▶ **Information given**
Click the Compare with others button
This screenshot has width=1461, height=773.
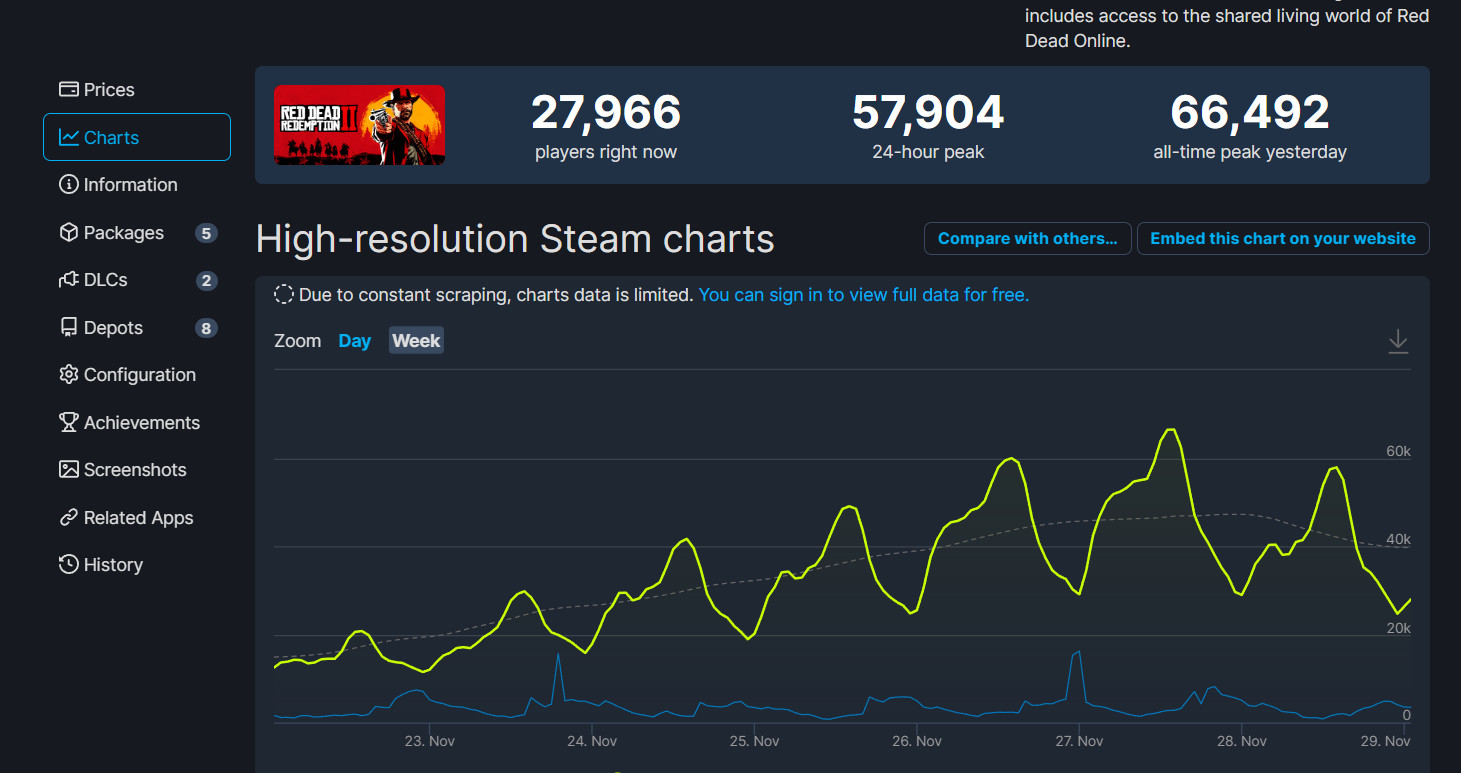point(1027,238)
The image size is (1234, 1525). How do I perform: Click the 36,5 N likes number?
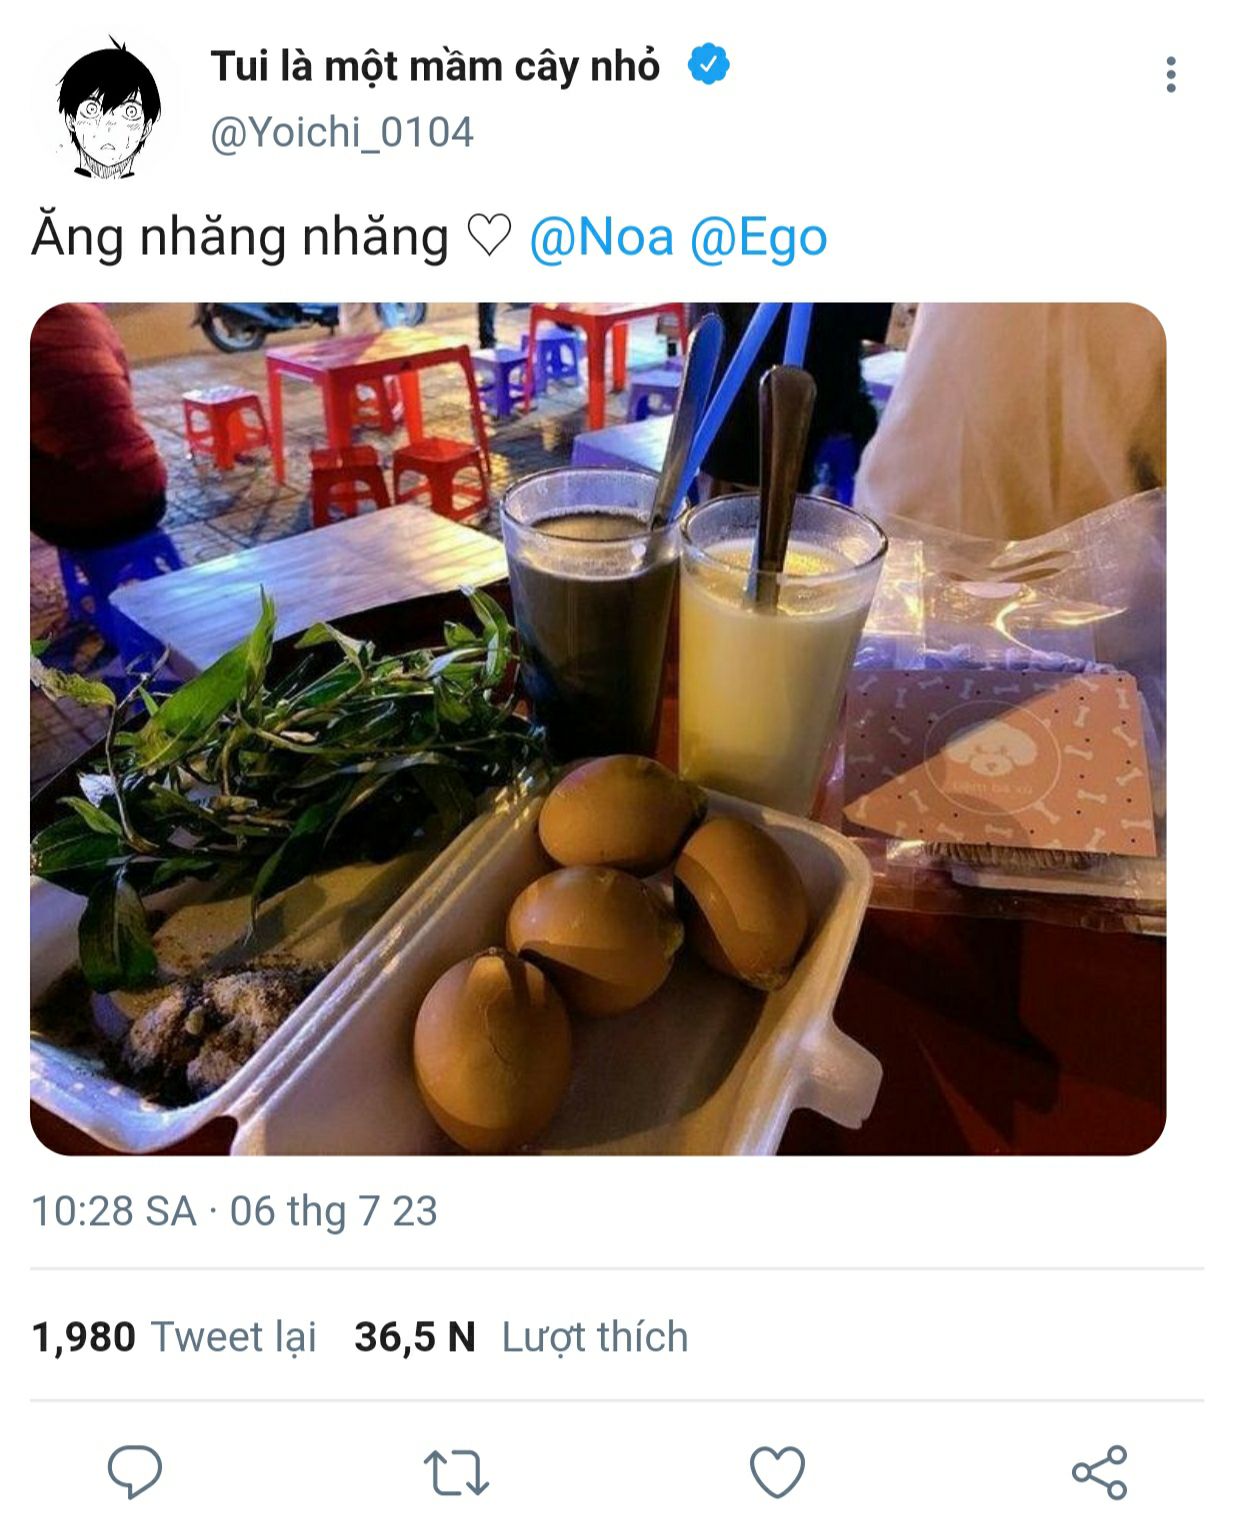click(x=415, y=1337)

▶ **Job**
Reproduce the material above word for word, leaving the pictures out.

▶ **Response**
Click the Compare with others button
This screenshot has width=1461, height=773.
point(1027,238)
The image size is (1234, 1525). How do I perform: Click the 36,5 N likes number?
click(x=415, y=1337)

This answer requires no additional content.